Grief by Mike Leigh review, Cambridge Arts Theatre

THIS play, listed in the Cambridge Arts Theatre brochure for months as “A New Play by Mike Leigh” could have been called Still Life (if the title had not already been taken), because at times it is more like a painting than a play – we see so much emotional detail.

It could have been called Repression. But in the end, Grief is a perfect title. At the close, for a moment, the audience was too stunned to applaud.

Lesley Manville is magnificent as Dorothy, the war widow locked forever in her loss. The point about grief is that you can’t move on from it and the 1950s must have been the worst time to have it – the dolour of that decade lasted at least until 1970.

It was a time of pretence – pretending to be respectable, pretending to be happy, pretending not to be riven in two.

Dorothy and her detached brother Edwin (played excellently by Sam Kelly) convey a whole world of grief when they whisper “chin chin” as they sip their evening sherry and then beautifully but mournfully sing songs that were supposed to lift spirits during the war.

Dorothy has been left to bring up a daughter who becomes a recalcitrant teenager when they really were misunderstood, before they became fashionable. ..and before parents grouped together to form a Resistance. Her daughter is all she has and the sole focus of her attention – and that for her daughter is terrible.

Ruby Bentall is perfect as the girl unable to become a young woman – suppressed by her mother’s stultifying grief, herself unable to understand her anger. They are magnetic in the tension they create between them.

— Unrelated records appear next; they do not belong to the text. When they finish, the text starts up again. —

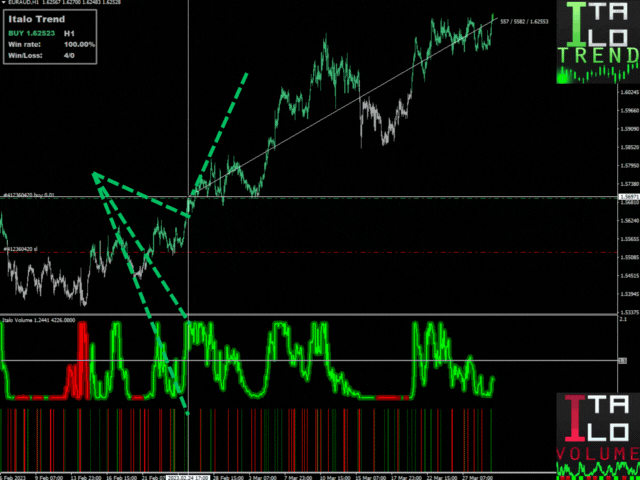
Task: Select the buy order entry line label
Action: pyautogui.click(x=28, y=195)
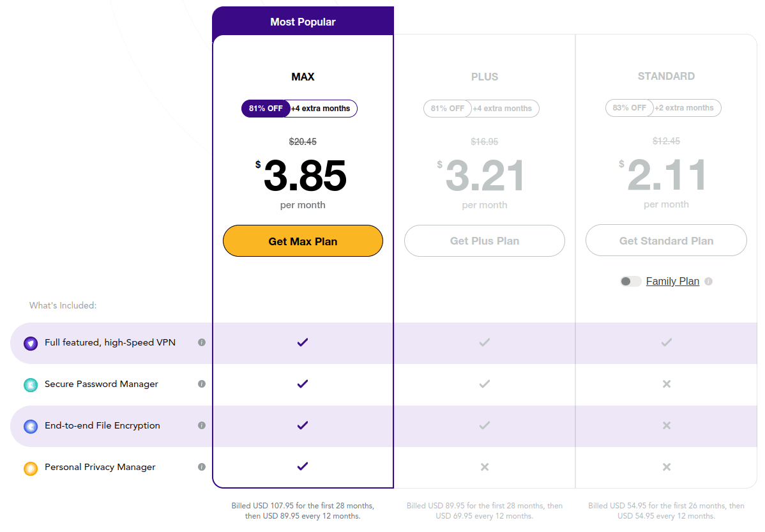Select the Get Standard Plan option
The image size is (765, 532).
(x=666, y=240)
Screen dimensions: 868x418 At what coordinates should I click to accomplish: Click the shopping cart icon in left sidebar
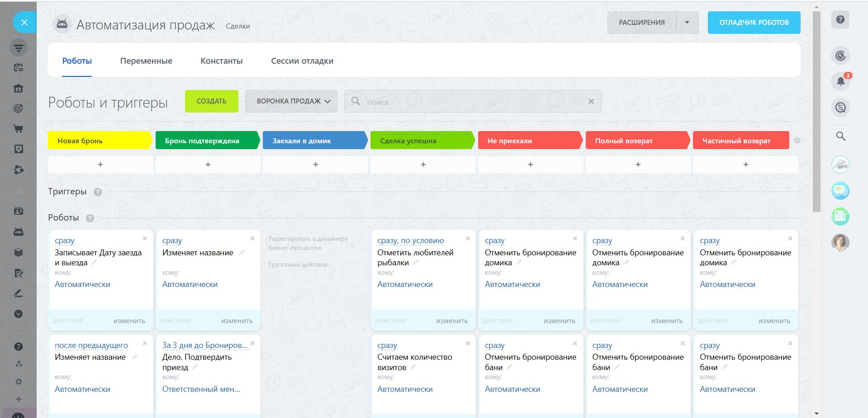click(19, 129)
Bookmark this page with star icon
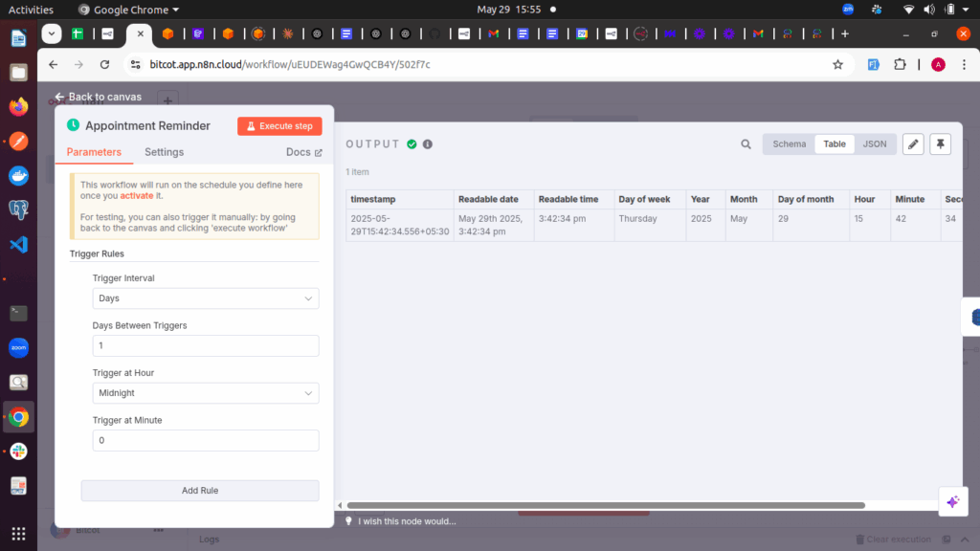The image size is (980, 551). click(837, 65)
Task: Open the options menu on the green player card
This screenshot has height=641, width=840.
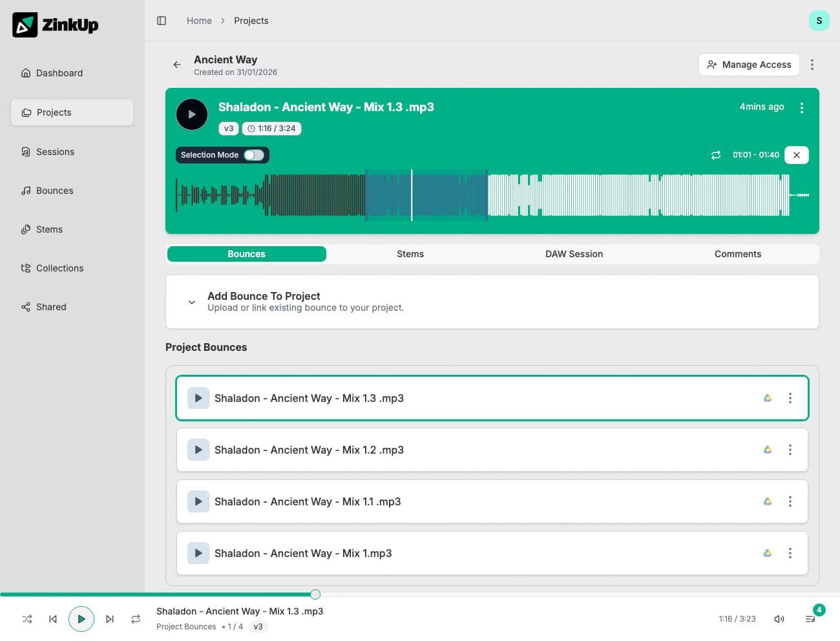Action: click(802, 107)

A perfect balance and welcome humour is provided by the immaculate Marion Bailey and Wendy Nottingham as Dorothy’s friends, Gertrude and Muriel. We learn they were all GPO girls. Dorothy wasn’t always so downcast. She was a lark when she was “headset number 44”. And David Horovitch is good fun as the jolly doctor friend Hugh: “All’s well that ends!” Sadly, the grief never does.

Great care has been taken to evoke the period and not just in the excellent set. The cast has the accent of the period off to a tee. This is a brave play. It is stupendously done by a flawless company of actors and very true. So much grief at a period when all that was prescribed to so many was a stiff upper lip would have to have its payback. It is a look back in sorrow.